This is a “two-step analysis.” Cardigan Mountain Sch. v. N.H. Ins. Co., 787 F.3d 82, 84 (1st Cir. 2015). “First, the court must distinguish ‘the complaint's factual allegations (which must be accepted as true) from its conclusory legal allegations (which need not be credited).'” Garda-Catalan v. United States, 734 F.3d 100, 103 (1st Cir. 2013) (quoting Morales-Cruz v. Univ. of P.R., 676 F.3d 220, 224 (1st Cir. 2012)); see also Schatz, 669 F.3d at 55 (stating that a court may “isolate and ignore statements in the complaint that simply offer legal labels and conclusions or merely rehash cause-of-action elements”). “Second, the court must determine whether the factual allegations are sufficient to support ‘the reasonable inference that the defendant is liable for the misconduct alleged.'” Garda-Catalan, 734 F.3d at 103 (quoting Haley v. City of Bos., 657 F.3d 39, 46 (1st Cir. 2011)).

V. DISCUSSION

Ambiguity in Mr. Nicholas' pleadings, viewed in combined with the administrative proceedings occurring in parallel to his federal action, creates uncertainty as to whether Mr. Nicholas is pleading his claims as facial challenges, as-applied challenges, or both. Mr. Nicholas filed his Complaint even before the first denial of his application for a license as a Maine guide and, accordingly, he phrased the Complaint as a facial challenge. However, as noted above, in his opposition to the state's motion to dismiss, Mr. Nicholas also characterizes his Complaint as an as-applied challenge. Accordingly, the Court analyzes the sufficiency of the Complaint under both rubrics.
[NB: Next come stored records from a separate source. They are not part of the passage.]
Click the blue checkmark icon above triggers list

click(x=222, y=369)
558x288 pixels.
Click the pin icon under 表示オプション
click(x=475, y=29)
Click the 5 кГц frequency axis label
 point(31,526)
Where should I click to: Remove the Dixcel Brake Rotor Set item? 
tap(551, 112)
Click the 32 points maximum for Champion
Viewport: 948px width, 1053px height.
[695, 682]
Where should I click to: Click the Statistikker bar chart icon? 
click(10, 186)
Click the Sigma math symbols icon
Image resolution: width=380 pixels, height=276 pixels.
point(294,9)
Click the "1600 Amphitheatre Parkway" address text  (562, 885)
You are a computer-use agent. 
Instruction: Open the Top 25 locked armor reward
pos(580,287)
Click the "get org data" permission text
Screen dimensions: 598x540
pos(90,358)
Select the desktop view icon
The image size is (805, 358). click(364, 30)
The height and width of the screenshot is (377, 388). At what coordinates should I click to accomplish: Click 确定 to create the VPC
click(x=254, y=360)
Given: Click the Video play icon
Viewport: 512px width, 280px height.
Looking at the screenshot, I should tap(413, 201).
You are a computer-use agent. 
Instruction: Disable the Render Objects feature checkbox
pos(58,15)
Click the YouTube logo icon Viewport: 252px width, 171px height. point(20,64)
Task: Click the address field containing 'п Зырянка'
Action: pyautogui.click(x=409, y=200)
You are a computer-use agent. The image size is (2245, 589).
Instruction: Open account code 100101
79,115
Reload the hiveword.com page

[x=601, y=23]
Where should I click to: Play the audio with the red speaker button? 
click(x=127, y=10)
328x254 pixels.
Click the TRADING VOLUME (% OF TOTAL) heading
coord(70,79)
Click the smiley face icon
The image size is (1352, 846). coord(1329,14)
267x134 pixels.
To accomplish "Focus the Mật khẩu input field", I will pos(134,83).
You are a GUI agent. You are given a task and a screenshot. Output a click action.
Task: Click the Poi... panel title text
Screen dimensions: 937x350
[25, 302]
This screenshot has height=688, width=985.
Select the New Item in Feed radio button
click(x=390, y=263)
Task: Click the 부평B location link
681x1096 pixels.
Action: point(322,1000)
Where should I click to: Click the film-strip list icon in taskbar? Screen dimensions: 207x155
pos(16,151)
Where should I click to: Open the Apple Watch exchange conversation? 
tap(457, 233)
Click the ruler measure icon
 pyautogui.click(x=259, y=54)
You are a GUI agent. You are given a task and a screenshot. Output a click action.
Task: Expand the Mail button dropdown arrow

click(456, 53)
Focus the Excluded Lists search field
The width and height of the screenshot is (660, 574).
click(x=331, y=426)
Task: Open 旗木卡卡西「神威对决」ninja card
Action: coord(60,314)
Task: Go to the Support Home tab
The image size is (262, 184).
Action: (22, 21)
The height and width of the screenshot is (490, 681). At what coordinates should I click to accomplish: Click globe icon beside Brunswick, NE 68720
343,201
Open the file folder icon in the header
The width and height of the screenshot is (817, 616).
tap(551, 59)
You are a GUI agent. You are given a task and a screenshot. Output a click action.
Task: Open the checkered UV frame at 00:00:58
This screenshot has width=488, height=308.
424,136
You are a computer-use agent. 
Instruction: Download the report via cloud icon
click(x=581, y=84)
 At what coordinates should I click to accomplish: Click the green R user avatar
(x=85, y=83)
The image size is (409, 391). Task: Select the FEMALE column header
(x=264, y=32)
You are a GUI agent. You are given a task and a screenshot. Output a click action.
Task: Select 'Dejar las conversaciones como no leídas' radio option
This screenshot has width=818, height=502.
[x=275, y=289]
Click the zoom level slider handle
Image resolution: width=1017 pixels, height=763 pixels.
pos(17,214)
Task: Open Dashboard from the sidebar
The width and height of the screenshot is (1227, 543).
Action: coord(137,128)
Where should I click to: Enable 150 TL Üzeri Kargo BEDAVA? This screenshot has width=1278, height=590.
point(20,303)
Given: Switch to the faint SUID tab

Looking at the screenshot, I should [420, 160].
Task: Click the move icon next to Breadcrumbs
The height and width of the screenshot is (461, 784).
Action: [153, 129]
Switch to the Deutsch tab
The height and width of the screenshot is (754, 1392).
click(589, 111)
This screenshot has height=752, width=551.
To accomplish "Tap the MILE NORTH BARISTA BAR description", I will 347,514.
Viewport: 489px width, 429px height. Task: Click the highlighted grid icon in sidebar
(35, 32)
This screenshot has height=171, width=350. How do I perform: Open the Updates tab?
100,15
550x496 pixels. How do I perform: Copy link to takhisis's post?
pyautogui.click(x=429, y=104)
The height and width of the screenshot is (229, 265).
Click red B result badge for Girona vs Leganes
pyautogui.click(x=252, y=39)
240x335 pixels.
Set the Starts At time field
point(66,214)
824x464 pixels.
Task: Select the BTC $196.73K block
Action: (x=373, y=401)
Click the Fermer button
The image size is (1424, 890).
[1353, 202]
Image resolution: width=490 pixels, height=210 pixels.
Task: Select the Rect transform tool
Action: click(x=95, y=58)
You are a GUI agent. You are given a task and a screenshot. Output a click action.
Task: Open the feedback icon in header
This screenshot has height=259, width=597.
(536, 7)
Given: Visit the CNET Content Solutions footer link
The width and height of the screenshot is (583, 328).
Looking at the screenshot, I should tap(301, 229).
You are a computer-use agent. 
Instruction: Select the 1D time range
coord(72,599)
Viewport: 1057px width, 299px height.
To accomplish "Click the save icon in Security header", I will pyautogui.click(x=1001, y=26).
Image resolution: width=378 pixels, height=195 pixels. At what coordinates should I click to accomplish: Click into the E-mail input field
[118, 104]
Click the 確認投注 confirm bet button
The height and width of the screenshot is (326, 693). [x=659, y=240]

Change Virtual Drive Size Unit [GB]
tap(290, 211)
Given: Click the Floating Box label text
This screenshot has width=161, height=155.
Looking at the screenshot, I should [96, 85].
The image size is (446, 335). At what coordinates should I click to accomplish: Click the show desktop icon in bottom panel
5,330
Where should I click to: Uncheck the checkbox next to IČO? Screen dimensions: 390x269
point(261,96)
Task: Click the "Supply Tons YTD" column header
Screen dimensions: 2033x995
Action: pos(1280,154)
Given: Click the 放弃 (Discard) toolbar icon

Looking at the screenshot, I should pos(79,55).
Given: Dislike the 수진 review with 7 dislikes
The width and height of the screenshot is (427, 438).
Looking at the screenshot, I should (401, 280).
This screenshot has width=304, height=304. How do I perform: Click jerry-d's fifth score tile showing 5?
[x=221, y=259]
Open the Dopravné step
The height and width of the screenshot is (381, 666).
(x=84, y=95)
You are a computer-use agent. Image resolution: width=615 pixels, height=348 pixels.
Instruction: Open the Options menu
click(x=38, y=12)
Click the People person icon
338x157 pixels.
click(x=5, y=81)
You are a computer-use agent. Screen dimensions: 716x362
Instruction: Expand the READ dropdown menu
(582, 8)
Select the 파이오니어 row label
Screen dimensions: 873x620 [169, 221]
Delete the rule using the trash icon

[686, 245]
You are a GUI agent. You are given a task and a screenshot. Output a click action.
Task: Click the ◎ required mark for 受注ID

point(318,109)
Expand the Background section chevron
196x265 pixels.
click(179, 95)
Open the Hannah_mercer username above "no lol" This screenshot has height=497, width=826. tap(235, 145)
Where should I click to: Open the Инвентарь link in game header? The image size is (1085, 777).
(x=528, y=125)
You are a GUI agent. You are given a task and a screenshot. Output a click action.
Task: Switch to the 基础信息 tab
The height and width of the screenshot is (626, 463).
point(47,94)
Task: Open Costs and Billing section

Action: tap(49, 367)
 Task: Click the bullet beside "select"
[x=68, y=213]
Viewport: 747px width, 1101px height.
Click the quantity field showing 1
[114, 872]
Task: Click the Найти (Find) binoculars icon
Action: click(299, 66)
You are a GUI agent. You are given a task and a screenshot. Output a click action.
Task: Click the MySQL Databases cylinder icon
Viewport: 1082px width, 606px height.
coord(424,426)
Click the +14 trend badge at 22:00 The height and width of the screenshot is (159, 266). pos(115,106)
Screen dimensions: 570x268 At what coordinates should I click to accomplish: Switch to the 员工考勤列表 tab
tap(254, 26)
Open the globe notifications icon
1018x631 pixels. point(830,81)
A. JB Nicholas' Facial Challenge to Maine's Licensing Regulations

1. First Amendment Challenge

To succeed in a typical facial attack, a challenger must establish “that no set of circumstances exists under which [the challenged regulations] would be valid or that the statute lacks any plainly legitimate sweep.” United States v. Stevens, 559 U.S. 460, 472 (2010). In the First Amendment context, the Supreme Court recognizes “a second type of facial challenge,” under which a law may be invalidated as overbroad if “a substantial number of its applications are unconstitutional, judged in relation to the statute's plainly legitimate sweep.” Wash. State Grange v. Wash. State Republican Party, 552 U.S. 442, 449 n. 6 (2008).

Mr. Nicholas submits that he “does have a First Amendment right to be a guide, under undisputed precedent from the DC and Fourth Circuit Courts of Appeals . . . [and t]he appropriate standard of review is strict scrutiny.” Pl.'s Opp'n at 19 (citing Billups v. City of Charleston, 961 F.3d at 682-84 (4th Cir. 2020) and Edwards v. District of Columbia, 755 F.3d at 1001-09 (D.C. Cir. 2014)). Mr. Nicholas is correct that those cases held that licensing schemes for city tour guides may infringe on First Amendment rights; however, the Billups and Edwards courts applied intermediate, not strict, scrutiny. 961 F.3d at 685 (“In applying intermediate scrutiny to the Ordinance, we follow the roadmap provided by the Supreme Court . . .”); 755 F.3d at 1000 (“assuming the regulations are content-neutral, we hold they fail even under the more lenient standard of intermediate scrutiny”).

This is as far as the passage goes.